### [Target pointing data]
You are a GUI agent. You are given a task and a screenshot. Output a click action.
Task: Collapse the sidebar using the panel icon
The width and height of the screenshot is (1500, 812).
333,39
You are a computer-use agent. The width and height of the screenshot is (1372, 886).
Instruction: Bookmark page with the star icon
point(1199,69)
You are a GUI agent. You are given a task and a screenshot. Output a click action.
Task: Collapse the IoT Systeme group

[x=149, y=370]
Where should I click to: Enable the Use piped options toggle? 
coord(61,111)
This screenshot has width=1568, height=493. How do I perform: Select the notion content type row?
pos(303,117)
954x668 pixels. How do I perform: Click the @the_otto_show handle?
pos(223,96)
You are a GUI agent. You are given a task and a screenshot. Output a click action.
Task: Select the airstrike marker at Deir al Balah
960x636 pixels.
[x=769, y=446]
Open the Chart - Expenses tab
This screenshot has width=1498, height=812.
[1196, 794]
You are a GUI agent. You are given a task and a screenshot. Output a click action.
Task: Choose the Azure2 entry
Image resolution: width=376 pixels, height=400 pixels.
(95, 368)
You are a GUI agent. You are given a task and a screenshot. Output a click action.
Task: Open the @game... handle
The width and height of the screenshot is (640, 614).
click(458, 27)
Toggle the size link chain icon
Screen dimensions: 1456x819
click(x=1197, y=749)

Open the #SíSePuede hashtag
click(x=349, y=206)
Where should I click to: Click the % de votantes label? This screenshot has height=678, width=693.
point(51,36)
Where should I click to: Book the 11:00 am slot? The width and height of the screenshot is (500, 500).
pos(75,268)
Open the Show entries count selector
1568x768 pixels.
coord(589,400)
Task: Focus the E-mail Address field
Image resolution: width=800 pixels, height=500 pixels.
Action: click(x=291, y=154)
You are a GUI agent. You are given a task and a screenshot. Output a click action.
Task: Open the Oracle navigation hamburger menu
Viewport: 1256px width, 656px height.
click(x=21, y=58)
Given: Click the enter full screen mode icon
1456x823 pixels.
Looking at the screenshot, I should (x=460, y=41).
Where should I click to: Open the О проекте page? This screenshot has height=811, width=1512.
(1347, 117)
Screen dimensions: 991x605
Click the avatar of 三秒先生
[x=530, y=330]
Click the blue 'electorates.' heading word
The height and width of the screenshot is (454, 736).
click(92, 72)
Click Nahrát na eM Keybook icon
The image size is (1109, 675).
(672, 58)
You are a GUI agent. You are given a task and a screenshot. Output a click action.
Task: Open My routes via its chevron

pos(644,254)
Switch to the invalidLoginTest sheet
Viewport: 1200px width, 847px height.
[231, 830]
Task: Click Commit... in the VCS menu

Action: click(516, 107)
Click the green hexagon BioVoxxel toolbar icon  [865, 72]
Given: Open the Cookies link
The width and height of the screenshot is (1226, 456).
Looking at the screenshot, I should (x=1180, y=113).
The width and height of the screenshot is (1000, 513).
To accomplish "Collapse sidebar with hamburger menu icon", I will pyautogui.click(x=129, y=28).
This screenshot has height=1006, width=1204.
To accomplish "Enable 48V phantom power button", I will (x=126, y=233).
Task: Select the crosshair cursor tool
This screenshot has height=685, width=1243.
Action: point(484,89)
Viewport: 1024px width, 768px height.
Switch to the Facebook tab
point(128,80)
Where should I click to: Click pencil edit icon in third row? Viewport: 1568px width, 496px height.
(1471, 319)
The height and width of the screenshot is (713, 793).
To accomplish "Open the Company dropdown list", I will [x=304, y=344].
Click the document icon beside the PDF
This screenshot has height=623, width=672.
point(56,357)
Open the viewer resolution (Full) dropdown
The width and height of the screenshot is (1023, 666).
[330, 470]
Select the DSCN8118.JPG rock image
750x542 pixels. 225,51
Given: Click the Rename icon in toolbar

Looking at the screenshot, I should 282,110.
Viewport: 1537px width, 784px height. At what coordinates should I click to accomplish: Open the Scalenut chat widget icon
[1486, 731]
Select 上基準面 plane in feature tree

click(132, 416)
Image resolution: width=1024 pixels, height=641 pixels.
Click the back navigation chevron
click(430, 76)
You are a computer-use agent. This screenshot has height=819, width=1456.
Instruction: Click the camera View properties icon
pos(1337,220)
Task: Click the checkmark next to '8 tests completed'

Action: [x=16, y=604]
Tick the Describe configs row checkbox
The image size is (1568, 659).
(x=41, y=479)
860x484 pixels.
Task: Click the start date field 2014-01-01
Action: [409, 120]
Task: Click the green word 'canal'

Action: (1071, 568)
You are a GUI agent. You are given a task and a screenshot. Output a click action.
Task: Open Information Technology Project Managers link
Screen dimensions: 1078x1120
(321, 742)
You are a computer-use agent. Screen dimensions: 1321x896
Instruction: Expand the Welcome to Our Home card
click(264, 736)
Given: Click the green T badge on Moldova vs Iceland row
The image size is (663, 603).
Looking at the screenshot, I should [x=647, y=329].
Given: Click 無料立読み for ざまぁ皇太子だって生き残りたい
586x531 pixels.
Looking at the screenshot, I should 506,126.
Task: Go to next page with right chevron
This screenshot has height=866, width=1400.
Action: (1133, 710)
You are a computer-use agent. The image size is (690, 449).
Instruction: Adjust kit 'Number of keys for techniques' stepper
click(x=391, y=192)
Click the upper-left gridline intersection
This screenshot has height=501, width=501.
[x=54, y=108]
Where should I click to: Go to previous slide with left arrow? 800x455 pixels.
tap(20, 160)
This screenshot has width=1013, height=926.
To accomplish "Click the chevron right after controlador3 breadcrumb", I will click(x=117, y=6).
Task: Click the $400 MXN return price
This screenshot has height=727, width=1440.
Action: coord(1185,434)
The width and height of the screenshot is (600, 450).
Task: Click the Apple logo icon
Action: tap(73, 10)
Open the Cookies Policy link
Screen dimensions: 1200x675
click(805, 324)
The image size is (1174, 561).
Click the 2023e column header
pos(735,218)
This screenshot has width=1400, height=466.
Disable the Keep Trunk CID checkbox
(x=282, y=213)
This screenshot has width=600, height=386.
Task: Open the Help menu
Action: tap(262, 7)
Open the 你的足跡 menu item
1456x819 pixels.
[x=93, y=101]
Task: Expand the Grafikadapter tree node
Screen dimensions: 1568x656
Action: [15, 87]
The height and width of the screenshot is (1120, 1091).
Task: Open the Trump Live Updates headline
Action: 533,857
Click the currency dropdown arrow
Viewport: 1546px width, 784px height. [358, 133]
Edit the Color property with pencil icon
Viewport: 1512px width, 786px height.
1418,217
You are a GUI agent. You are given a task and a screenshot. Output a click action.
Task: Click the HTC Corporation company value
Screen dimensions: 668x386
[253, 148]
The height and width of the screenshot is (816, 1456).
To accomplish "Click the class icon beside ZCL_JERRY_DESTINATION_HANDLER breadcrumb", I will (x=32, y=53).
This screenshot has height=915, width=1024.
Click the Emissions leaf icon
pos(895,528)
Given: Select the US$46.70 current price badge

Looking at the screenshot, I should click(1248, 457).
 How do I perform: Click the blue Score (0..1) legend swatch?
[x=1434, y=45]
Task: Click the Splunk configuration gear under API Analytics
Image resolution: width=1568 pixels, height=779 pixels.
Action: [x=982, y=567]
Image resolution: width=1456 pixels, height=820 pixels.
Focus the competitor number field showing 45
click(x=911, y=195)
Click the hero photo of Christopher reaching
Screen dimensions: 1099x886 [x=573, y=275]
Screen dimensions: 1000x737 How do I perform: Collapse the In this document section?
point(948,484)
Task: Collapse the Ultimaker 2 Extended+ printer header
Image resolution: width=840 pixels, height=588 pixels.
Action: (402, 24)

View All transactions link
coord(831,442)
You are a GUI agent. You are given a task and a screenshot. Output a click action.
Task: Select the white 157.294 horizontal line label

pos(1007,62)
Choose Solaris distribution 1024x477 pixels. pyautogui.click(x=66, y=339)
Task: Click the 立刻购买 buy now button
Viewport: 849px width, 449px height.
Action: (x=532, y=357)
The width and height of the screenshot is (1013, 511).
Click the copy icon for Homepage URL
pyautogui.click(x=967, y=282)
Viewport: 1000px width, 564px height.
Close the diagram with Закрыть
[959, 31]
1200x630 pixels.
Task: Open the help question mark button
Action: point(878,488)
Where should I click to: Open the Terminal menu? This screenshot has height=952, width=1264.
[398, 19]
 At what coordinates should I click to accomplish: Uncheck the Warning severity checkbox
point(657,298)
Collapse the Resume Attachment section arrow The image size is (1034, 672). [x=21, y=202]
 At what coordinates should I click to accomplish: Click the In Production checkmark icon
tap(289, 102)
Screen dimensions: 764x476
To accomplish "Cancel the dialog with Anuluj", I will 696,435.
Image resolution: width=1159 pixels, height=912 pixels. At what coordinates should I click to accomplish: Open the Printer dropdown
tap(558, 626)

### [Stated goal]
Render everything in the listing from the line containing "The width and height of the screenshot is (1000, 513)." down to the line containing "will [x=304, y=344]." as a Markdown table with a Row column holding a row number and a Line column holding the line, and leave out blank lines.

### [Reply]
| Row | Line |
|---|---|
| 1 | The width and height of the screenshot is (1000, 513). |
| 2 | To accomplish "Collapse sidebar with hamburger menu icon", I will pyautogui.click(x=129, y=28). |
| 3 | This screenshot has height=1006, width=1204. |
| 4 | To accomplish "Enable 48V phantom power button", I will (x=126, y=233). |
| 5 | Task: Select the crosshair cursor tool |
| 6 | This screenshot has height=685, width=1243. |
| 7 | Action: point(484,89) |
| 8 | Viewport: 1024px width, 768px height. |
| 9 | Switch to the Facebook tab |
| 10 | point(128,80) |
| 11 | Where should I click to: Click pencil edit icon in third row? Viewport: 1568px width, 496px height. |
| 12 | (1471, 319) |
| 13 | The height and width of the screenshot is (713, 793). |
| 14 | To accomplish "Open the Company dropdown list", I will [x=304, y=344]. |